■ **Challenges**
1: Write out the stretch of the Mercedes Vision EQXX article from "In its size" through "a production future.".
2: Using the Mercedes Vision EQXX article, decide whether each statement agrees with it, answering yes or no and quoting the words that decide it: (a) The EQXX can travel 620 miles on one charge. (b) Mercedes has confirmed that the EQXX is the basis of a new C-Class. (c) The EQXX weighs 1,750kg.
3: Write what comes next in the Mercedes Vision EQXX article, picking up after its final sentence.

■ **Passage given**
-=-=-

An 18-month Mercedes project to reinvent the electric car “from the ground up” is unveiled, providing a tantalising look at what the C-Class of the future may be like. The Vision EQXX is not just a pretty face: thanks to input from the boffins at the UK-based Mercedes-AMG Formula 1 team, this sleek saloon can drive 620 miles on a single charge.
The secret to the big range is minimum weight, maximum slipperiness and a clever new way of packaging the lithium-ion battery. Mercedes says the EQXX is the most efficient vehicle it has ever made and an “entirely realistic” technology blueprint for production in the “near future”.
In its size (2,800mm wheelbase), power (200PS or 150kW) and weight (1,750kg) the EQXX blueprint correlates most closely to the Mercedes C-Class. There’s no confirmation this is the basis of a new C, but we can hope – a four-door sedan that’s such a corker to look at surely deserves a production future.

-=-=-

■ **Source excerpt**
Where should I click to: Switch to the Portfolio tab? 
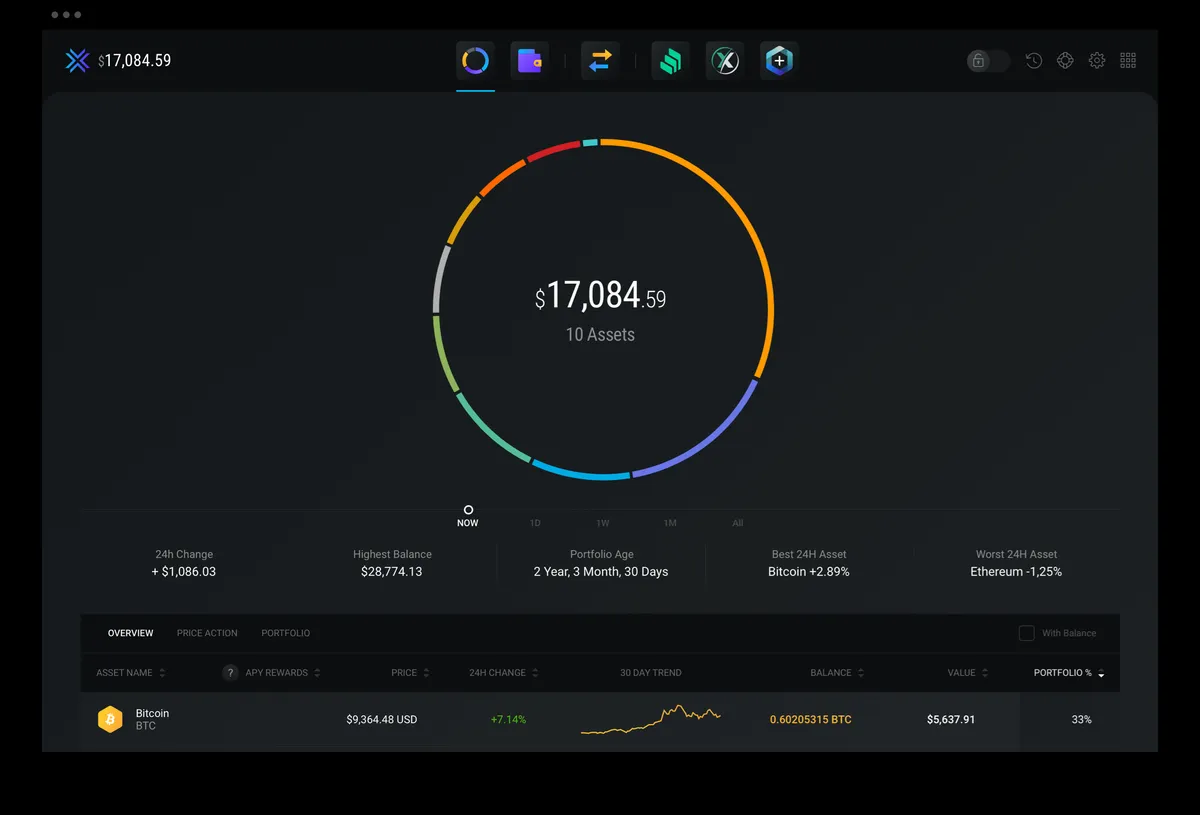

-=-=-

■ **Outputs in order**
1:
In its size (2,800mm wheelbase), power (200PS or 150kW) and weight (1,750kg) the EQXX blueprint correlates most closely to the Mercedes C-Class. There’s no confirmation this is the basis of a new C, but we can hope – a four-door sedan that’s such a corker to look at surely deserves a production future.

2:
(a) Yes: "this sleek saloon can drive 620 miles on a single charge"
(b) No: "There’s no confirmation this is the basis of a new C"
(c) Yes: "weight (1,750kg)"

3:
For now, it’s a road-legal research prototype and a technology “halo” car for Mercedes and the global teams – including the brand’s Formula 1 and Formula E race teams – that contributed to the project.
The EQXX’s software-driven development presages a faster and more efficient way for Mercedes to develop its electric cars in the future. The first actual prototype you see here has arrived just 18 months after project XX got underway, during which time EQXX has completed 300,000km of development testing – in the digital world at least.
It would appear that nothing hasn’t been rethought to keep weight low, range high and ensure a low-carbon footprint by avoiding petroleum- and animal-based materials. It follows that EQXX is stuffed full of new technologies and materials, from its “bionic” structure to its “neuromorphic” computing power and cabin materials made from pulverised cactus fibres, bamboo and mushroom roots. Even the sound system was rethought, with the broadband speakers built into the seats.
The result is an impressive kerb weight of 1,750kg – impressive at least for a car with 100kWh of batteries under the floor. That’s the same battery power as that fitted to the much larger and heavier EQS electric limo.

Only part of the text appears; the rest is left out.